Il gruppo conta circa 14.500 dipendenti distribuiti in 14 paesi.
Nel messaggio allo staff, Cannon-Brookes ha spiegato che la riorganizzazione riflette la necessità di adattarsi ai cambiamenti tecnologici e alle nuove competenze richieste.
“Si tratta soprattutto di adattamento. Stiamo ridefinendo le competenze necessarie e cambiando il modo in cui lavoriamo per costruire il futuro”, ha scritto.
Il dirigente ha sottolineato che l’intelligenza artificiale non sostituirà completamente il lavoro umano, ma modificherà il tipo di ruoli richiesti all’interno dell’azienda.
“Crediamo che le persone e l’intelligenza artificiale insieme producano i risultati migliori - ha aggiunto -. Ma sarebbe poco realistico dire che l’IA non cambierà il numero e la tipologia dei ruoli necessari”.
I dipendenti coinvolti riceveranno un pacchetto di uscita pari a 16 settimane di stipendio, oltre a un contributo di mille dollari statunitensi per l’acquisto di tecnologia una volta restituito il laptop aziendale e a sei mesi di copertura sanitaria.

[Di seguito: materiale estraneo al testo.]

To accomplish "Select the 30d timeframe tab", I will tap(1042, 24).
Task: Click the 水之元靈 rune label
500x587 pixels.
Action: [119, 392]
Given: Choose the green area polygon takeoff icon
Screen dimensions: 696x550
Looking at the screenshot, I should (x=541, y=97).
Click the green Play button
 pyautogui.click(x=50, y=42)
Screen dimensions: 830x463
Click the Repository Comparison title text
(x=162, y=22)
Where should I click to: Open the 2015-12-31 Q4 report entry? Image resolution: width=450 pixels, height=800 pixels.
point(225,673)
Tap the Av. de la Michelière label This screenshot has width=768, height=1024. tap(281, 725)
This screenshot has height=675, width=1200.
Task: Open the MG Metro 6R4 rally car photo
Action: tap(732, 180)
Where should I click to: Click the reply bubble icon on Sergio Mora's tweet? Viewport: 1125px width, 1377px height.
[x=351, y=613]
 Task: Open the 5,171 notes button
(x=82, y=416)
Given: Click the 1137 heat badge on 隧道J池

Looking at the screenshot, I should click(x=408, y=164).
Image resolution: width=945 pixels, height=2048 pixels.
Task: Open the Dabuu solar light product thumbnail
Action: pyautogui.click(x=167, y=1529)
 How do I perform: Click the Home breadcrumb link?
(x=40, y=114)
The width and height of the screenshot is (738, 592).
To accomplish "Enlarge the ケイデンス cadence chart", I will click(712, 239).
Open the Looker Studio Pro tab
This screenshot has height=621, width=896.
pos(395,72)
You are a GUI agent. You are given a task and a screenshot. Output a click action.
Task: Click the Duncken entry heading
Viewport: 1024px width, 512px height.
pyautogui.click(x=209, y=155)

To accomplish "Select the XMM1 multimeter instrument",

Nonostante i tagli, i risultati finanziari recenti dell’azienda restano solidi. Nei tre mesi conclusi il 31 dicembre Atlassian ha registrato ricavi pari a 1,6 miliardi di dollari statunitensi, in crescita del 23 per cento rispetto all’anno precedente. Tuttavia la perdita netta trimestrale è salita a 42,6 milioni di dollari.